In short: Select tools based on your need: diagnosis (synthetic testing), real-world insight (RUM), automation (build tools/CDNs), or ongoing vigilance (monitoring platforms).
How Bilarna can help
Finding and vetting specialized providers for performance optimization is time-consuming and risky, especially with technical claims that are hard to verify.
Bilarna's AI-powered B2B marketplace connects you with verified software and service providers specializing in website performance. Our platform helps you efficiently compare providers based on your specific technical stack, project scope, and regional requirements, including GDPR-aware vendors.
Through our verified provider programme, we assist in identifying partners with proven expertise in areas like performance auditing, specialized hosting, CDN implementation, or ongoing monitoring, reducing the procurement risk and research overhead for your team.
Frequently asked questions
Q: What is a "good" score for Core Web Vitals?
Google defines thresholds for each metric. For a "good" rating, aim for: Largest Contentful Paint (LCP) under 2.5 seconds, Interaction to Next Paint (INP) under 200 milliseconds, and Cumulative Layout Shift (CLS) under 0.1. Use real-user data in Google Search Console as your primary benchmark, as it reflects your actual audience's experience.
Q: We have a fast homepage, but other pages are slow. Where do we start?
Start by auditing your slowest, most important pages—typically product pages, blog articles, or checkout flows. These often have unique performance challenges like large image galleries, complex scripts, or dynamic content. Use WebPageTest to analyze these specific URLs and compare their bottlenecks to your fast homepage to identify the page-specific issues.
Q: Is improving website performance worth the cost for a small business?
Yes, it is often more critical for small businesses. A slow site disproportionately harms smaller brands with less established trust. The cost of lost conversions and higher advertising spend typically far outweighs the investment in basic optimizations like image compression, caching, and decent hosting, which can be low-cost or even free.
Q: How do we balance adding new features with maintaining performance?
Implement a performance budget and make it a non-negotiable part of your development process.
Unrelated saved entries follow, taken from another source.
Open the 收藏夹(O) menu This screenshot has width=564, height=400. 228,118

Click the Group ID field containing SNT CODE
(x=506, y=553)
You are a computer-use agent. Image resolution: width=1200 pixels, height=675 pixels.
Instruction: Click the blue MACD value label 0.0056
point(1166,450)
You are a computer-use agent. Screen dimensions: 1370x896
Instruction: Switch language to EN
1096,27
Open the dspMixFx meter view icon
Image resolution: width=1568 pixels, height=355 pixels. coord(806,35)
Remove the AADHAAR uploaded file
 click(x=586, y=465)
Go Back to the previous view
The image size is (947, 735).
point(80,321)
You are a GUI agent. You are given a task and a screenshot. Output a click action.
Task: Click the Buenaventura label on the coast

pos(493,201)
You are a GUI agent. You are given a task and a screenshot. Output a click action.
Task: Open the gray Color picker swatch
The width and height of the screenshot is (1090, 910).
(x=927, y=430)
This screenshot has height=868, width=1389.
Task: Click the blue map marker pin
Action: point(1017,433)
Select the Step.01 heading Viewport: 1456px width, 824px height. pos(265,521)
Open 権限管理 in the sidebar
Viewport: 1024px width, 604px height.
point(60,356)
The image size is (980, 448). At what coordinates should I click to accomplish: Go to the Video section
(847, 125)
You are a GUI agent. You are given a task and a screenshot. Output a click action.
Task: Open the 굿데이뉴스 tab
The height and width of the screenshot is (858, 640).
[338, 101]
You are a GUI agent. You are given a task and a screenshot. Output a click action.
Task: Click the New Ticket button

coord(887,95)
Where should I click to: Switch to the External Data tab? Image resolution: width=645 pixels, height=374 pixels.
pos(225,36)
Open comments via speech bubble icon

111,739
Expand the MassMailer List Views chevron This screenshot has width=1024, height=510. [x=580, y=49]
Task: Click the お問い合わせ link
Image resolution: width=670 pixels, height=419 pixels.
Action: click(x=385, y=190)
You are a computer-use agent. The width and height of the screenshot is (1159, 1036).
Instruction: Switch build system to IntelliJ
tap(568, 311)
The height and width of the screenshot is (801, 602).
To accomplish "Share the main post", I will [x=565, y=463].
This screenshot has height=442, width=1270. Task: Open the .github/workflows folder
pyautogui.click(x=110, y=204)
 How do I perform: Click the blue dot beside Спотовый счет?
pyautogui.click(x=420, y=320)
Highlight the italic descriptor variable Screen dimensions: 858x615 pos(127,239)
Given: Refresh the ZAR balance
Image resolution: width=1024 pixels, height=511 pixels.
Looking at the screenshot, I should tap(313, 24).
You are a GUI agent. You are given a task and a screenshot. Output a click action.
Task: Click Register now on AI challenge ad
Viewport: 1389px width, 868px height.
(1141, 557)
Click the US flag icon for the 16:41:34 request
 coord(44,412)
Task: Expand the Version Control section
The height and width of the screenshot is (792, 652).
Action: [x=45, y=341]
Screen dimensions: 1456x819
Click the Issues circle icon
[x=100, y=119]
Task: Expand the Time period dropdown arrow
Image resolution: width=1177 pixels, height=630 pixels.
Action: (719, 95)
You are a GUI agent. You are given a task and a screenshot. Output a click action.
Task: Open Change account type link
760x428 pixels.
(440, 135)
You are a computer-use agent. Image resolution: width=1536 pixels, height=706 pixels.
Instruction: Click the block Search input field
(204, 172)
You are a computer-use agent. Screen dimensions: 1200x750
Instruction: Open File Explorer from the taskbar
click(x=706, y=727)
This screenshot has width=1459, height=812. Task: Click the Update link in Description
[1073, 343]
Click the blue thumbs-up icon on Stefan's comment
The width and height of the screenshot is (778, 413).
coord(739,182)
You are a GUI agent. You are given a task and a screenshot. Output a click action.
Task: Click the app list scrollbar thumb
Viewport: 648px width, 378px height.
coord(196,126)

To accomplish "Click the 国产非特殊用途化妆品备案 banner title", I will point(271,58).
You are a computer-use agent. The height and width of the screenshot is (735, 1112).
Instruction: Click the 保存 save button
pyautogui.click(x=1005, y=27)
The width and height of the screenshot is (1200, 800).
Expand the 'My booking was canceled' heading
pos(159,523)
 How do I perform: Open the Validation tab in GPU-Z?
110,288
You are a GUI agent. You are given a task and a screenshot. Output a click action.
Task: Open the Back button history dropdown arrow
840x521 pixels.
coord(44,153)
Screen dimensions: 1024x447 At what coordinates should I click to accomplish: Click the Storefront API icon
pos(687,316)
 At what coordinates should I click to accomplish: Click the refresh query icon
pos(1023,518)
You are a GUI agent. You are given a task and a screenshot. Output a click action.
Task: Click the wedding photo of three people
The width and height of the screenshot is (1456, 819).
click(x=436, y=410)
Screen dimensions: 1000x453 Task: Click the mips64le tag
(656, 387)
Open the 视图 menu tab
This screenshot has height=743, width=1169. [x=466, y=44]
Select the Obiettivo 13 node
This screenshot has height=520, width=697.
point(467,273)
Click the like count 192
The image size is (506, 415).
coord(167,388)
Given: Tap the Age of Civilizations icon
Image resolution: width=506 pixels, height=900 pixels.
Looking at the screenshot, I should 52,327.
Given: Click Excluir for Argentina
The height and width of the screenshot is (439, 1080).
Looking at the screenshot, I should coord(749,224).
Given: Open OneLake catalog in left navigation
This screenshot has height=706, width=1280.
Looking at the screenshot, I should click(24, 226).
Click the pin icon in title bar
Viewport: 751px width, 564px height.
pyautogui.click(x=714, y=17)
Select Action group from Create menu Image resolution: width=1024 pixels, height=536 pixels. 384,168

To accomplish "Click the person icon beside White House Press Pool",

Define limits for page weight, load time, or Core Web Vitals scores. Every new feature must be evaluated against this budget. This shifts the conversation from "why is it slow?" to "how can we build this within our performance constraints?"
Q: Our marketing team needs many third-party tools. How do we manage the performance impact?
Treat third-party scripts as a performance cost. Conduct a quarterly audit of all tags and scripts. For each one, verify its business necessity and ROI. Work with your marketing team to:
- Use tag manager lazy-loading features.
- Consolidate tools where possible.
- Load non-essential scripts (e.g., for exit intent) only after the core page is interactive.
Q: We improved our performance scores, but we don't see a business lift. What's wrong?
First, ensure you're measuring the right business metrics (conversion rate, average order value, bounce rate on key pages) over a statistically significant period. Second, confirm your optimizations improved real-user experience, not just synthetic test scores. Use Google Analytics to segment performance by user cohort (e.g., mobile vs. desktop) to see if improvements affected your primary audience.